» **Fragmento proporcionado**:
·····

Los tres artículos más citados de la guerra fueron el del portugués Mário Neves sobre la matanza de Badajoz perpetrada por los sublevados, la crónica de George Steer sobre el bombardeo de Guernica al que dedicamos un episodio de Historia Canalla, y la entrevista de Jay Allen, simpatizante del Frente Popular, a Franco en Tetuán el 27 de julio de 1936 para el Chicago Daily Tribune, en la que supuestamente preguntó:
PREGUNTA: ¿Tendrá que matar a la mitad de España?
RESPUESTA: El general Franco sacudió la cabeza con sonrisa escéptica, pero dijo: «Repito, cueste lo que cueste».
P: ¿Qué haría su gobierno si venciera?
R: Yo establecería una dictadura militar –contestó Franco- y más tarde, convocaría un plebiscito nacional para ver lo que el país quiere. Los españoles están cansados de política y de políticos.
Pesa la sospecha de que Jay Allen se inventó esta entrevista, quizá porque no encajaba con lo que Franco declaraba a otros periodistas. Por ejemplo, el británico Cornelius James Murphy, de la agencia de noticias Reuters y espía al servicio de Su Majestad, habló con Franco el 20 de julio, quien declaró que su único enemigo era el comunismo, no los españoles, como daba a entender Jay Allen. También fue entrevistado el jefe de los golpistas por el periodista francés Jean D’Esme para L’Intransigeant, de derechas, el día 24 de julio. Preguntó qué haría después de la victoria, a lo que Franco contestó:
«Tengo la intención de restaurar primero la ley. Volver a la normalidad. A continuación, vamos a basarnos en el orden y la libertad y no en el libertinaje, la anarquía y la tiranía. Las circunscripciones elegirán una asamblea Constituyente para establecer una nueva Constitución»

·····

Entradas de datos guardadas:
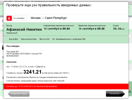The image size is (132, 100).
Task: Click the Способ оплаты payment method line
Action: [x=35, y=81]
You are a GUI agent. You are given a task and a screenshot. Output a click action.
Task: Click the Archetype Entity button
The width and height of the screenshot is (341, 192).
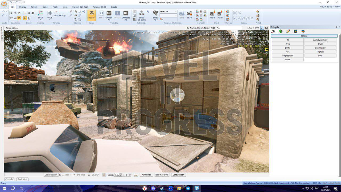(x=320, y=40)
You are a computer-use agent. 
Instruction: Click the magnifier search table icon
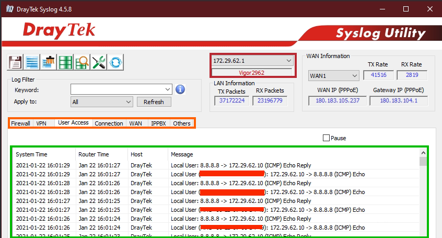(x=82, y=62)
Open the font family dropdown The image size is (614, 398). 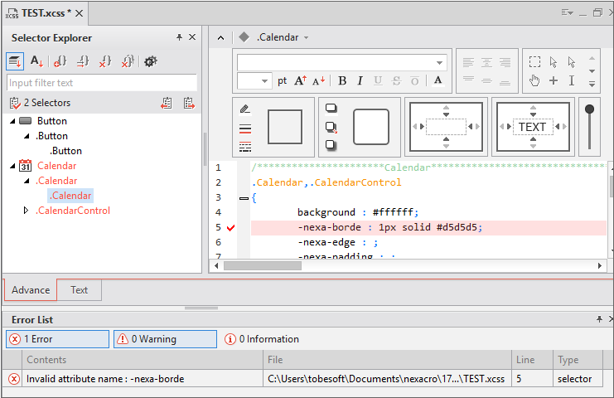point(439,62)
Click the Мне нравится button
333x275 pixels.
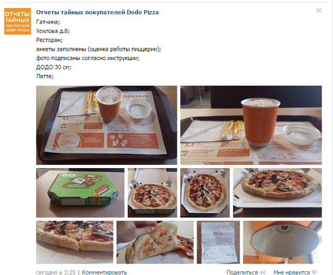click(292, 272)
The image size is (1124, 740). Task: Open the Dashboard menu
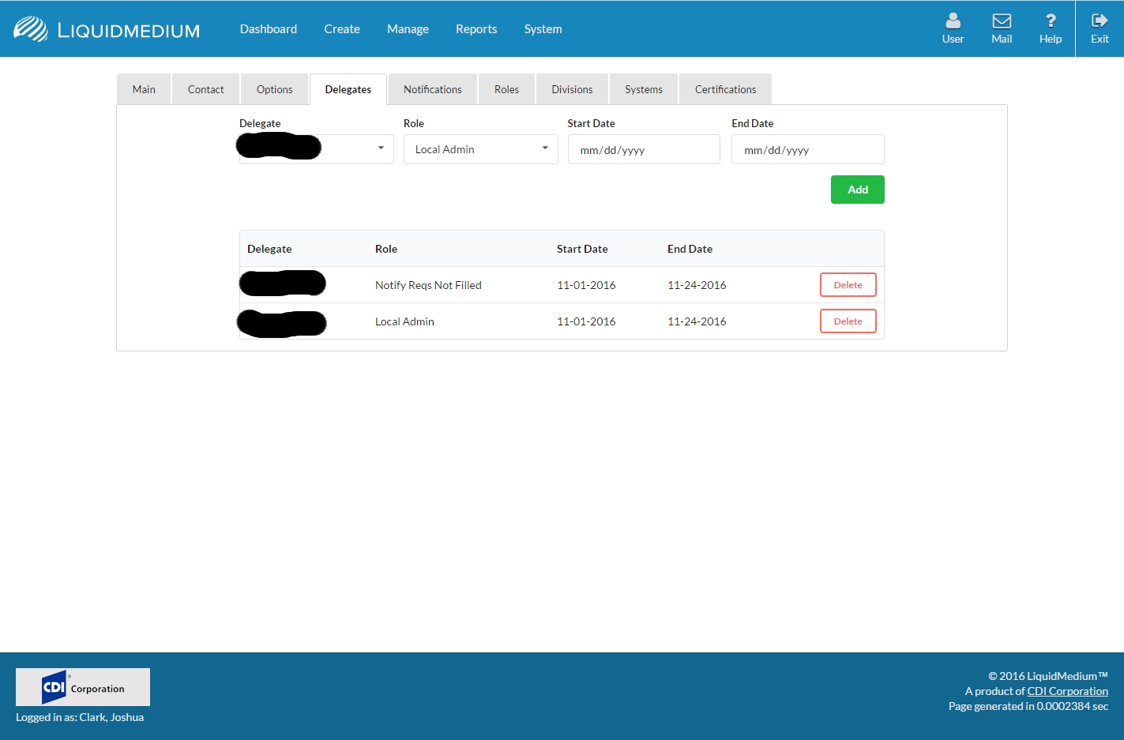[x=269, y=29]
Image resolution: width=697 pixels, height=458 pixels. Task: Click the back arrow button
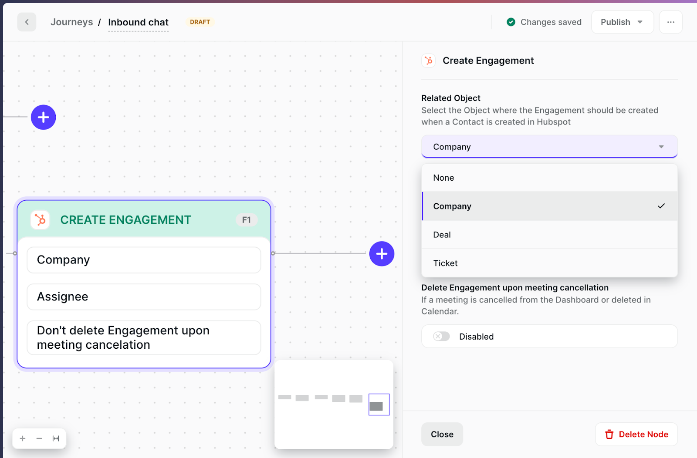tap(27, 22)
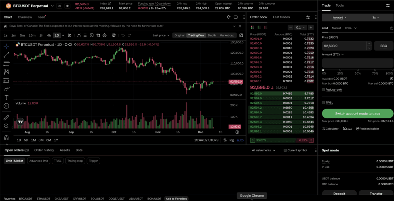Expand the Last price dropdown
This screenshot has height=201, width=394.
[x=161, y=35]
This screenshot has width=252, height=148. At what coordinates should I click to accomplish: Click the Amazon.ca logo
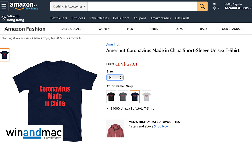click(24, 6)
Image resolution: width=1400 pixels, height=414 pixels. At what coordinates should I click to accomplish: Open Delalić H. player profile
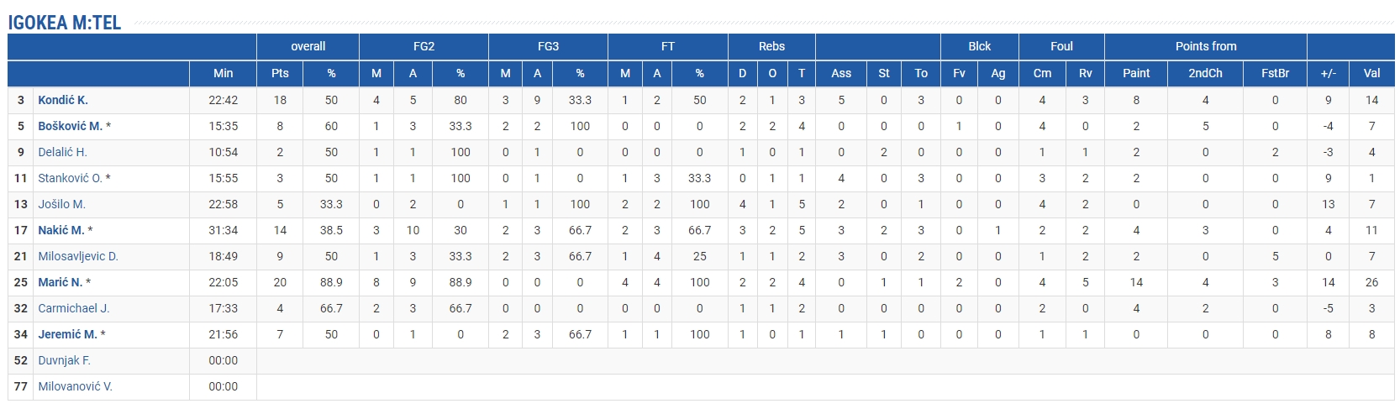pos(62,152)
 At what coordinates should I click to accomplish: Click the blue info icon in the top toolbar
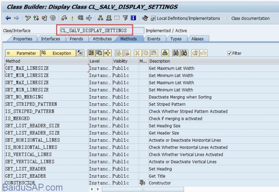coord(133,18)
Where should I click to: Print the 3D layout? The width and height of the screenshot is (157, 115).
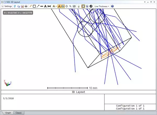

·····

» **Instrucciones de la tarea**: Reproduce sin cambios el fragmento de arriba sobre las entrevistas a Franco, entre "Los tres artículos" y "mitad de España?", ambos incluidos.

» **Respuesta al ejercicio**:
Los tres artículos más citados de la guerra fueron el del portugués Mário Neves sobre la matanza de Badajoz perpetrada por los sublevados, la crónica de George Steer sobre el bombardeo de Guernica al que dedicamos un episodio de Historia Canalla, y la entrevista de Jay Allen, simpatizante del Frente Popular, a Franco en Tetuán el 27 de julio de 1936 para el Chicago Daily Tribune, en la que supuestamente preguntó:
PREGUNTA: ¿Tendrá que matar a la mitad de España?